Lorsqu’on souhaite atteindre un état de calme intérieur, de relaxation, il est important de ne pas se mettre de pression concernant  l’objectif à atteindre. Il est important de n’avoir en fait aucun objectif, de ne rien attendre, de se laisser porter. Il est important également de ne pas se juger, d’être indulgent avec soi-même et d’accepter, si les expériences sont partagées, que tout se passe différemment chez les autres. C’est pour cela que les expériences ressenties lors de méditations ou autres sont rarement partagées en détail entre les personnes, afin de ne créer aucun stress, aucune pression, aucune attente. L’idée est de se placer en observateur, hors de tout jugement émis par soi même.

On associe souvent le besoin de relaxation au stress. Certes. Il faut savoir néanmoins que dans un corps détendu, l'esprit se calme et ses facultés sont optimisées. Le corps réagit mieux lorsqu'on lache prise que lorsqu'on le force à se soumettre.
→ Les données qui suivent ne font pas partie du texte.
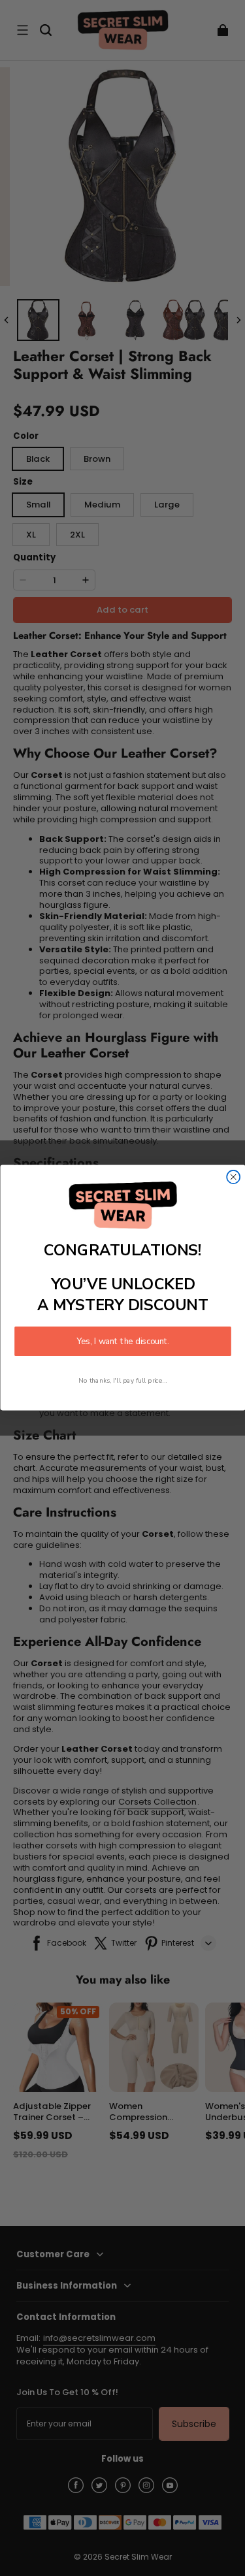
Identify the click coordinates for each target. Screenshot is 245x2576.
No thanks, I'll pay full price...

Savoir se relacher est un élément important pour acquérir la puissance personnelle.

 

Le café est à éviter, de même que tous les excitants.

 

Pourquoi la concentration sur la respiration est elle l’outil de base :

On dit que le passé n’existe plus, que le futur n’est qu’utopie, que seul le présent existe. De ce postulat découle la célèbre expression « ici et maintenant ». Notre esprit peut vagabonder dans le passé, se projeter dans le futur plus ou moins proche. Notre respiration n’existe, elle,  que dans le présent. Se concentrer sur elle revient à s’ancrer dans le moment présent, à  laisser de coté le passé qui n’existe plus, et de ne pas envisager un futur qui n’existe pas encore.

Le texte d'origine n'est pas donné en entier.